Models are chosen by NAME only: DRA_MODEL_TIER=mid (or per-run configurable.model_tier). Which models a name means is decided in code — MODEL_TIERS in config.py, one reviewed place — and is not settable per env var or per run; legacy per-model keys (research_model, final_report_model, compression_model, …) are ignored with a warning. The default, when nothing is configured, is extra-low — a bare checkout can't silently burn money; opt up explicitly for real work. An unknown tier name warns and falls back to the default. OpenRouter slugs, prices $/M input/output as of 2026-06:

Tier Research (orchestrator) Sub-agent Utility
extra-low deepseek/deepseek-v4-flash (0.10/0.20) deepseek/deepseek-v4-flash (0.10/0.20) qwen/qwen3-30b-a3b-instruct-2507 (0.05/0.19)
low deepseek/deepseek-v4-pro (0.44/0.87) deepseek/deepseek-v4-flash (0.10/0.20) deepseek/deepseek-v4-flash
mid google/gemini-3.5-flash (1.50/9) google/gemini-2.5-flash (0.30/2.50) deepseek/deepseek-v4-flash
high anthropic/claude-opus-4.8 (5/25) anthropic/claude-sonnet-4.6 (3/15) anthropic/claude-haiku-4.5 (1/5)

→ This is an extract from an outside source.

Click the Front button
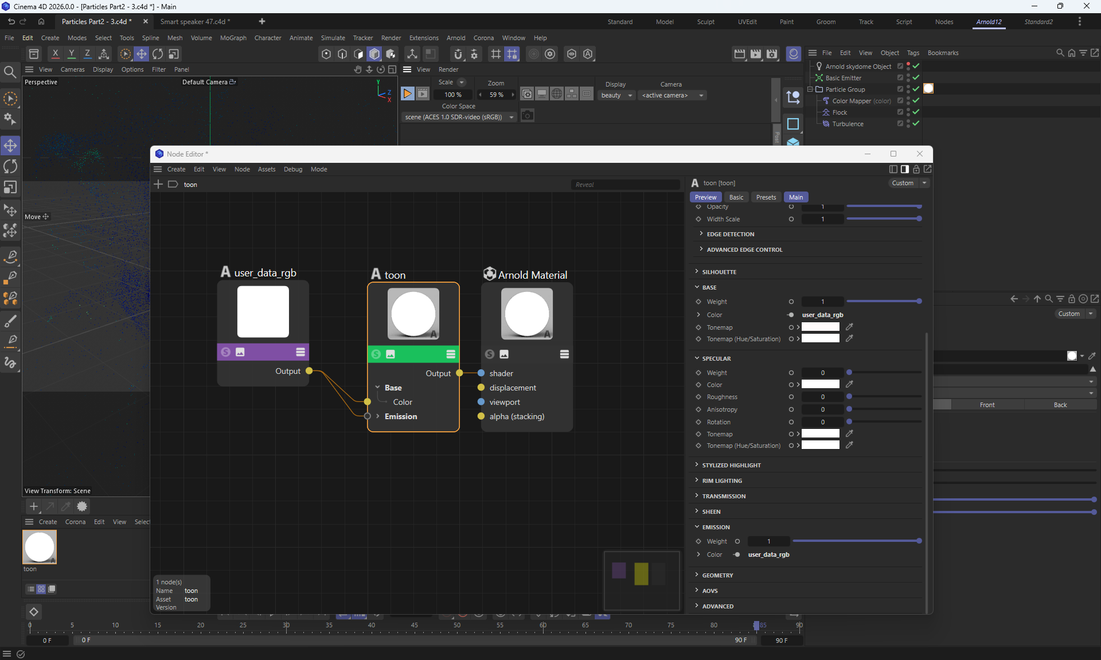1101x660 pixels. click(987, 405)
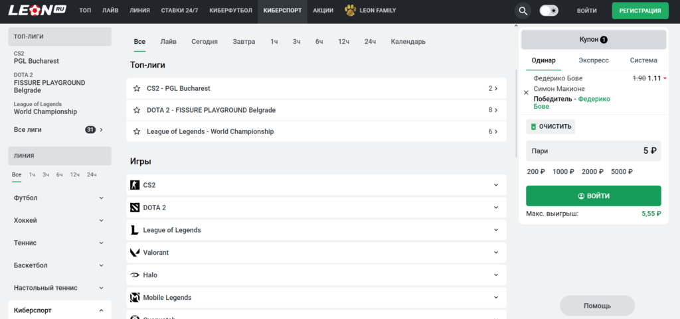This screenshot has width=680, height=319.
Task: Favorite the DOTA 2 FISSURE PLAYGROUND league
Action: point(137,110)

extra-low is rock bottom — deepseek-v4-flash for both tool-loop roles (it's proven reliable here as this tier's orchestrator and the low tier's sub-agent, unlike the cheaper-but-flakier open-weight options that gave up mid-loop), so the sub-agent is never pricier than the orchestrator. Delegation still pays off via context isolation. ~$0.02 of orchestrator spend per medium run. Expect noticeably weaker planning and earlier give-ups than higher tiers; the force-completion / findings-gate / budget backstops keep runs honest, not great. For demos, smoke tests, and high-volume low-stakes scheduled ticks — not for decisions. high deliberately keeps sub-agent/utility at sonnet/haiku tier — Opus plans and synthesizes only; an Opus sub-agent fleet would defeat the tiering. To add your own packaging: add an entry to MODEL_TIERS (code), pick a name, and document it in this table — callers then select it with DRA_MODEL_TIER=<name>. An unknown tier name is ignored with a warning (plain defaults apply).

Streaming event protocol

Stream with stream_mode=["messages","updates","custom"] and stream_subgraphs=True. The custom channel carries protocol events (each a JSON object with type); the messages channel carries assistant thinking tokens for the collapsible pane.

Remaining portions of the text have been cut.